Las distintas variantes de la socialdemocracia representan este tipo de pensamiento, muy en alza en la escena política nacional a partir del discurso de Carrió, Binner o Alfonsín, quienes apuntan una y otra vez contra el kirchnerismo desde el flanco de su supuesta amenaza contra las instituciones.
Si bien como dijimos es un fenómeno común en distintos países de nuestro continente, también hay fuertes diferencias entre los casos. Por ejemplo, donde existen estructuras partidarias fuertes como Brasil, Lula puede salir del gobierno sin que entre en crisis el proyecto político del Partido de los Trabajadores (PT), pero en cambio donde las estructuras políticas son más débiles, la dependencia de la figura presidencial es mayor, como ocurre en Bolivia o Ecuador.
En nuestro país el PJ representa un caso particular: un mismo partido político que permite que en distintos momentos gobiernen proyectos políticos diferentes y hasta antagónicos, dependiendo de quien lo conduzca. Una especie de partido de poder que logra adaptarse a los tiempos garantizando que un grupo de dirigentes mantenga el control del poder político. Esta es una razón más para que sea muy difícil imaginar la continuidad del proyecto político kirchnerista sin Cristina a la cabeza. Y convierte al problema de la sucesión en una cuestión de primer orden para la supervivencia misma del modelo de país que promueve la presidenta.

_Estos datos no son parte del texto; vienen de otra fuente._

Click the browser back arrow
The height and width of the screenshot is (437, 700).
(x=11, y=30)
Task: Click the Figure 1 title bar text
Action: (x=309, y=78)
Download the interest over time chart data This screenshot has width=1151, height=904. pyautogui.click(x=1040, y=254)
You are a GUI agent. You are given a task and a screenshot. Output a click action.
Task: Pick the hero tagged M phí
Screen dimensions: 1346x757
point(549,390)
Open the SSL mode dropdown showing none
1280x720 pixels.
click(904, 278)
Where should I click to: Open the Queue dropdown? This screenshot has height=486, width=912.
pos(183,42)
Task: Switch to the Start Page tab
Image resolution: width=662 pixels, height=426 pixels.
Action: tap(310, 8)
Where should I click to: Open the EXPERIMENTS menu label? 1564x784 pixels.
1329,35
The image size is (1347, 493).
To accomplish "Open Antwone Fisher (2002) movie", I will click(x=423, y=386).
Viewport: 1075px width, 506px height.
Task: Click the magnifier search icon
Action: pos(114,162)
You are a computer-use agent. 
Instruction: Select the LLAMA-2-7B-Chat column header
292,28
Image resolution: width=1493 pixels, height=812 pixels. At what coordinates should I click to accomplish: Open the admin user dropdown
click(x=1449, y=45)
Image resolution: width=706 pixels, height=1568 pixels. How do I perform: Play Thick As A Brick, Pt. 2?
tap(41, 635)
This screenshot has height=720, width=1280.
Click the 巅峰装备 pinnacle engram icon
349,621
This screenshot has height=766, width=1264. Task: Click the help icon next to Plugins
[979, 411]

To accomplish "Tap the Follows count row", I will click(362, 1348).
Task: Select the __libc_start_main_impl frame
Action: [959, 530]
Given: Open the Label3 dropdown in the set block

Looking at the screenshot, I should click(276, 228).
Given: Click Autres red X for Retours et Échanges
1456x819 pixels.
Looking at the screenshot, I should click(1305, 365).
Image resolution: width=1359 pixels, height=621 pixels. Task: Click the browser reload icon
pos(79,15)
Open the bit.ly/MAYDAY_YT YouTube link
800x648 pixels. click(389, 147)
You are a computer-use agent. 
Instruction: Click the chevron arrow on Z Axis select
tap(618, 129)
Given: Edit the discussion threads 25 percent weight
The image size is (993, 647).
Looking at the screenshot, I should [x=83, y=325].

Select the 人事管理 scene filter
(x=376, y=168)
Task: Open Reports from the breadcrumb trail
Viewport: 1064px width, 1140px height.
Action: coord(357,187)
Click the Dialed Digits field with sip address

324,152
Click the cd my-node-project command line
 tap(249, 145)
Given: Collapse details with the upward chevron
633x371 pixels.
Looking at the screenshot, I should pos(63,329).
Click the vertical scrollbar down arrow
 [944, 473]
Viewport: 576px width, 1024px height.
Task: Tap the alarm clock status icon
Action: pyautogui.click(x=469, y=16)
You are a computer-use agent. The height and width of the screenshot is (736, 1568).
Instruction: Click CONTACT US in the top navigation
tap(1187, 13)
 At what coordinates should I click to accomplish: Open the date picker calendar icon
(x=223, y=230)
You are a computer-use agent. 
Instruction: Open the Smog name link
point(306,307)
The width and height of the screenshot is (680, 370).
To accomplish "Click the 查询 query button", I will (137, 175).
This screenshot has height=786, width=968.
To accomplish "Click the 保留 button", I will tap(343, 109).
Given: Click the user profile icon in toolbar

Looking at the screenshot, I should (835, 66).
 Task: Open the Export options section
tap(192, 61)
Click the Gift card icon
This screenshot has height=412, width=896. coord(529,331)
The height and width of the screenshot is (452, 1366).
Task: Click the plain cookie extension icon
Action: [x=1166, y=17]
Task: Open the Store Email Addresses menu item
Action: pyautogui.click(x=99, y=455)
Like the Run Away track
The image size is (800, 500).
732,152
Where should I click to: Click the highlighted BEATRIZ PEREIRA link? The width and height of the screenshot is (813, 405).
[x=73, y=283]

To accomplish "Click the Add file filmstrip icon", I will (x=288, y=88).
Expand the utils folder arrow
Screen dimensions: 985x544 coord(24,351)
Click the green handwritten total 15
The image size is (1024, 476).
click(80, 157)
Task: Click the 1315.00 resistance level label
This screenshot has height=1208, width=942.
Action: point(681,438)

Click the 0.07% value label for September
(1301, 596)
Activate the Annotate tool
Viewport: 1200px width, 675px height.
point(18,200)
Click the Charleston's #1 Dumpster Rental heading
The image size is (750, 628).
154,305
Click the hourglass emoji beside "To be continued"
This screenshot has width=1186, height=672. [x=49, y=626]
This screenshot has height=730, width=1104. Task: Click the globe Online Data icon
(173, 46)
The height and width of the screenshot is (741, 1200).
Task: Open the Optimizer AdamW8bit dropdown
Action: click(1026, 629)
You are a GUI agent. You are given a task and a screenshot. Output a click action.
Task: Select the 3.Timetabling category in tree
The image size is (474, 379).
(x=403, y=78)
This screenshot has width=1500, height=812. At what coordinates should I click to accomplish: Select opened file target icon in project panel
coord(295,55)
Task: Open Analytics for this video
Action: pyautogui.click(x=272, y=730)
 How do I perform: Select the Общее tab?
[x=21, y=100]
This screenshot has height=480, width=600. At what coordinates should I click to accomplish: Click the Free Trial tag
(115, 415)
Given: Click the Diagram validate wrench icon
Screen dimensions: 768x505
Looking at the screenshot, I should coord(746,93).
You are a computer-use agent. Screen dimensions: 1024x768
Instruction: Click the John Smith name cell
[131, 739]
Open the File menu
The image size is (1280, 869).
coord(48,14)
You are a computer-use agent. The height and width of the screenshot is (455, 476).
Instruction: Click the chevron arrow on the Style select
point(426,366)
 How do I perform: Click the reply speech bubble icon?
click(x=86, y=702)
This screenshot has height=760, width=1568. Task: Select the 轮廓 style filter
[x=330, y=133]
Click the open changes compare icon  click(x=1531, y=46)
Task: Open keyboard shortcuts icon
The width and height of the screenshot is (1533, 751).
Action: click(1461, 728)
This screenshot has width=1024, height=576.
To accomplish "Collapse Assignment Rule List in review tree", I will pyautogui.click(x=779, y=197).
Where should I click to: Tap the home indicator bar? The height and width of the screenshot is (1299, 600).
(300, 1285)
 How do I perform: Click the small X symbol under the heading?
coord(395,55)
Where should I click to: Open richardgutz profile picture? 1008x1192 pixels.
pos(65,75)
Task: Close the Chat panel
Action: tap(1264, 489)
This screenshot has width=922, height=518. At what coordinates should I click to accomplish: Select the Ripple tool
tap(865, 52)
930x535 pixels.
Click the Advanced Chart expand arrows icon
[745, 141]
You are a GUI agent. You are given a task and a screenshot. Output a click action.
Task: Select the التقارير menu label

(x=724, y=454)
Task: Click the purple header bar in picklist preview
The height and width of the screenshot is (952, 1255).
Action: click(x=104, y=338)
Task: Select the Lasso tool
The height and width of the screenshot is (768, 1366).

Existen también una infinidad de diferencias más entre los casos, entre ellas una que es clave para el desarrollo de cualquier proceso de cambio social. Se trata de la voluntad del líder de promover la organización y la movilización popular, impulsando el desarrollo de verdaderos procesos de poder popular. La experiencia bolivariana en Venezuela se distancia en este punto clave del kirchnerismo, que si bien promovió la militancia en sus filas, lo hizo siempre alentando organizaciones acríticas y una dinámica de arriba hacia abajo ajena totalmente a la construcción del poder del pueblo.
Una primera conclusión podría ser que la negación de los liderazgos populares conduce a un alejamiento total de la historia y presente de los pueblos latinoamericanos, pero al mismo tiempo su aceptación implica solamente el comienzo de los desafíos para el movimiento popular. La construcción de herramientas políticas sólidas que estén detrás de cualquier dirigente, la creación de equipos en condiciones de llevar adelante proyectos políticos, la búsqueda de un liderazgo capaz de escuchar bien abajo y reproponer bien arriba, sólo por mencionar tres de ellos, ya bastan para ilustrar la complejidad de la cuestión.